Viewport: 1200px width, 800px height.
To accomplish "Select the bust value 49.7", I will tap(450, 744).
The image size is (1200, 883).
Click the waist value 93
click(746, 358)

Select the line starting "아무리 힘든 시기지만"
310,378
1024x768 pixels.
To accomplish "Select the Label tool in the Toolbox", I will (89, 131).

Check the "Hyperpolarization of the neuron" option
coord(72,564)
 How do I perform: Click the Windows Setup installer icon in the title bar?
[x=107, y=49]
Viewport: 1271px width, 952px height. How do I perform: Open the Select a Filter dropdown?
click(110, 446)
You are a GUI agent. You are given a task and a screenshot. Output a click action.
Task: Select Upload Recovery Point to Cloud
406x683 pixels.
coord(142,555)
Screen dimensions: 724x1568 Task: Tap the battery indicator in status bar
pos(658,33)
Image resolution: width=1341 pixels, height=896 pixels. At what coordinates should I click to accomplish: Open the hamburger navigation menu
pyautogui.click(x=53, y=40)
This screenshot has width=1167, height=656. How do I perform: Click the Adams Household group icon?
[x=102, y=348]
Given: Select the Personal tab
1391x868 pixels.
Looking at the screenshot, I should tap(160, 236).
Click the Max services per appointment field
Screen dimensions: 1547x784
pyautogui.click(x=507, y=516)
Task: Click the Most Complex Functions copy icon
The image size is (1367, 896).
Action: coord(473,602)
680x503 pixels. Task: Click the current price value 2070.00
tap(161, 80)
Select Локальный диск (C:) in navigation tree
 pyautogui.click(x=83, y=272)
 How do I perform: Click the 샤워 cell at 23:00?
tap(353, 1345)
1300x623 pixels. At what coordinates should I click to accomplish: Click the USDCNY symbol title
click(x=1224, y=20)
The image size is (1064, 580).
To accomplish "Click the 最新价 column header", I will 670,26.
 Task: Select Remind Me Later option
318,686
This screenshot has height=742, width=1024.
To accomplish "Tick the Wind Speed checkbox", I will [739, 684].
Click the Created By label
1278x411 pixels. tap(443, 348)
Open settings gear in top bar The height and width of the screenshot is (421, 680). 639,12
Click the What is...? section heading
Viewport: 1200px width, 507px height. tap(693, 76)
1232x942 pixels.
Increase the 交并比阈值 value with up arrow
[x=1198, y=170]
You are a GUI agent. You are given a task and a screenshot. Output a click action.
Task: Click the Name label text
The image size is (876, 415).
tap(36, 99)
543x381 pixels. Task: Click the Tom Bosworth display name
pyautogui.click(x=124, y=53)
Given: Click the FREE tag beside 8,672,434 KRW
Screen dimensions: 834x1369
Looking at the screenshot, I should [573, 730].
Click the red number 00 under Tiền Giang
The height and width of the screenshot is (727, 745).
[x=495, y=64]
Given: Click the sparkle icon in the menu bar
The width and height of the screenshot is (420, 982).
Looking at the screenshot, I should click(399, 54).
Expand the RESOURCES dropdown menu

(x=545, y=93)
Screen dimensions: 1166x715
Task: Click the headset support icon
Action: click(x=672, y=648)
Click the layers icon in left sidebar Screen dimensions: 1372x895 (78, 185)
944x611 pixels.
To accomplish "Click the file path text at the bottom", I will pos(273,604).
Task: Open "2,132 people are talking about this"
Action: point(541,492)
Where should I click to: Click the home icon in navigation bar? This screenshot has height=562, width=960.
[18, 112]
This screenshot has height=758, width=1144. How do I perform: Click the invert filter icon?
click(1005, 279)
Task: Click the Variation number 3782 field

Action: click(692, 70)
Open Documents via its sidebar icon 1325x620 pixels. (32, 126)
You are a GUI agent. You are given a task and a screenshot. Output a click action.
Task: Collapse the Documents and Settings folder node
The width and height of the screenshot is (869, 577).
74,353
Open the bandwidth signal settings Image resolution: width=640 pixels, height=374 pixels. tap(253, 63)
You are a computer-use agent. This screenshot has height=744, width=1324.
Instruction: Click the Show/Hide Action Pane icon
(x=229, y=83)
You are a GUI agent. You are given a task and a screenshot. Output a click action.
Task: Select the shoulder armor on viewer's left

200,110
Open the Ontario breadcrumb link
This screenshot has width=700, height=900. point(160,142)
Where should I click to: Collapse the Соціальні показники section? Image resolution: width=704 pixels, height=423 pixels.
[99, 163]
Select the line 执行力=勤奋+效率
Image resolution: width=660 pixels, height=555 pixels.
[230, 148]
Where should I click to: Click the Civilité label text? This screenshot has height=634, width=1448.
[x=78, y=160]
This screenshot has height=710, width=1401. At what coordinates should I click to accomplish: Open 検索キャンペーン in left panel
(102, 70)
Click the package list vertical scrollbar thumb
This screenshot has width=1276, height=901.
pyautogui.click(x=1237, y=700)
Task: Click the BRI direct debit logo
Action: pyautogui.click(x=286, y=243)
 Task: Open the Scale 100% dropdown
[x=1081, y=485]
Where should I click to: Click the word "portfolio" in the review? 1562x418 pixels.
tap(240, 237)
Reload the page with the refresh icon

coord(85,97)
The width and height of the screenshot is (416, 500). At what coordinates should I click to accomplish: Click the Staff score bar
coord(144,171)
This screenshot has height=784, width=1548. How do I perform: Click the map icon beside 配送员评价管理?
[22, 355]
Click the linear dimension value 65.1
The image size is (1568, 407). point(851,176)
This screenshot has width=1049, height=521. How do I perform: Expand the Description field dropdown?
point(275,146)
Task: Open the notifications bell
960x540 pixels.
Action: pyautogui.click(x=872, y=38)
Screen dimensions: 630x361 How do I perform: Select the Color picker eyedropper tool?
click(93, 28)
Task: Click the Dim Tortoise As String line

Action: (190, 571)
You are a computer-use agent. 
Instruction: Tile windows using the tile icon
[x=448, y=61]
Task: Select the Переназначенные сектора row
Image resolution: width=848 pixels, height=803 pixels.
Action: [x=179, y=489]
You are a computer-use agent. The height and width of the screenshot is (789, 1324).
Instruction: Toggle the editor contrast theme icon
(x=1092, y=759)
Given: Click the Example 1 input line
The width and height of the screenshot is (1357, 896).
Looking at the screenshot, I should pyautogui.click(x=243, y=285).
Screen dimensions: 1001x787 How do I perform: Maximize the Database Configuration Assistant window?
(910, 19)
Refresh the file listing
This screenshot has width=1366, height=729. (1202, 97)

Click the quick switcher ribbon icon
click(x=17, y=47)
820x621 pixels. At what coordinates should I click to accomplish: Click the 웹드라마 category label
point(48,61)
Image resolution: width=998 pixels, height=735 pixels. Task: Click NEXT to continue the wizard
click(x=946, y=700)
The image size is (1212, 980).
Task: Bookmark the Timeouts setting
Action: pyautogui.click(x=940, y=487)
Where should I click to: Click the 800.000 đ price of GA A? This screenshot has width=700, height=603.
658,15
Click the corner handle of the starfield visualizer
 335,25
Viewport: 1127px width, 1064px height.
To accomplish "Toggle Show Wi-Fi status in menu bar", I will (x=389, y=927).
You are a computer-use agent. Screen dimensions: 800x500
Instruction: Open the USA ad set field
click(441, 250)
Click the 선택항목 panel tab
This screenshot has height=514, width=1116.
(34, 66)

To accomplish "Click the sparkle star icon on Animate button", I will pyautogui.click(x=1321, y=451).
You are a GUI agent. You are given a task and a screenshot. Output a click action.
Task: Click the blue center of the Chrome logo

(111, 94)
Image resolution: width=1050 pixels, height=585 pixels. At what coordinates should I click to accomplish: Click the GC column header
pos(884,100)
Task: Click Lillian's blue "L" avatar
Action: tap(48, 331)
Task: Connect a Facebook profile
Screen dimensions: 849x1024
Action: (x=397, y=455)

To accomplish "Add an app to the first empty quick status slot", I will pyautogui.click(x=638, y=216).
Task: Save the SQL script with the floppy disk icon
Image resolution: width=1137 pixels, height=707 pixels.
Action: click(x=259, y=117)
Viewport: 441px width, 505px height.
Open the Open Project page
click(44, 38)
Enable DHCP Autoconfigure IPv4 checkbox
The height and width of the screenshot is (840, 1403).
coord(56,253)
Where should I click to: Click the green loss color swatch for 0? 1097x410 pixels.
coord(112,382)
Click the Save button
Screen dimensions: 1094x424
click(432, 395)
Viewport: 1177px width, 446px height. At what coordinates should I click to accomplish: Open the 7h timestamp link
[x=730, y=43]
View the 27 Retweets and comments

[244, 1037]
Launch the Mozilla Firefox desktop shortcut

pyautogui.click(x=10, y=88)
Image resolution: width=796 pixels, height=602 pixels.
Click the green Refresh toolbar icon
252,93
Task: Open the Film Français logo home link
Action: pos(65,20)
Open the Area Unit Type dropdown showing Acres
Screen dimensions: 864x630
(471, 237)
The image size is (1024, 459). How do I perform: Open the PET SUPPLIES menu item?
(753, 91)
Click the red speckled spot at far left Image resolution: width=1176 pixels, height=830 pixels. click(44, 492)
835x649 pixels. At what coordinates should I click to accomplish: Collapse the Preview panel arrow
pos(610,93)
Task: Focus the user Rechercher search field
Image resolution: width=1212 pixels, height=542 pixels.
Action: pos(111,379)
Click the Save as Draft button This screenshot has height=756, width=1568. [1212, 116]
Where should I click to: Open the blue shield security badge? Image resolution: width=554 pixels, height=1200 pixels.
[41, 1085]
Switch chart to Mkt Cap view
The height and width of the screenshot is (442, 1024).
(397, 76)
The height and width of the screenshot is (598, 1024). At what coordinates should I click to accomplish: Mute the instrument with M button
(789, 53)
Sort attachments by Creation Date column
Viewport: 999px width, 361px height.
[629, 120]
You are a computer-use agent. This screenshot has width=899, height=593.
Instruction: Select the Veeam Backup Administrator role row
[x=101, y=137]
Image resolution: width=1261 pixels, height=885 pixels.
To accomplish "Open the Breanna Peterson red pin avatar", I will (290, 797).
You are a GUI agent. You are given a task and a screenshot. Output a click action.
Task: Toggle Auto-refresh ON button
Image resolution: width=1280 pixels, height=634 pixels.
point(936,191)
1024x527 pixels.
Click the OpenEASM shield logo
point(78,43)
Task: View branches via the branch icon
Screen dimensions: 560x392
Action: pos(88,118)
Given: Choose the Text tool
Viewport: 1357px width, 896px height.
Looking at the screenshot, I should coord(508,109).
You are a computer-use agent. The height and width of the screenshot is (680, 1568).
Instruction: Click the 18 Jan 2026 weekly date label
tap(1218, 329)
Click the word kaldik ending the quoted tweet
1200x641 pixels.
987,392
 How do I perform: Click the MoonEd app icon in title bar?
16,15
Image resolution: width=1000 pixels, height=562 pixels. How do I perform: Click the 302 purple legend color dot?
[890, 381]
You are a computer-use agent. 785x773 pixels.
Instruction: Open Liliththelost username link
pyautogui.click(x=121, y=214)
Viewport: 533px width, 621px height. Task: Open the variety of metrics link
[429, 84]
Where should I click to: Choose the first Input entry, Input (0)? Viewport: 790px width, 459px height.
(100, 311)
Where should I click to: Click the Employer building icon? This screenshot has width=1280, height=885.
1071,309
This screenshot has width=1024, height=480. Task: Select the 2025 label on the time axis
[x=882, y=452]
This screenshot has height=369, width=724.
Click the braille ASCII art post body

* Directions for this task *
Nothing should be returned except the lines from the first line of the data above through the line with "1024x768 pixels.", each one exact.

* Task result *
Viewport: 1200px width, 800px height.
To accomplish "Select the bust value 49.7", I will tap(450, 744).
The image size is (1200, 883).
Click the waist value 93
click(746, 358)

Select the line starting "아무리 힘든 시기지만"
310,378
1024x768 pixels.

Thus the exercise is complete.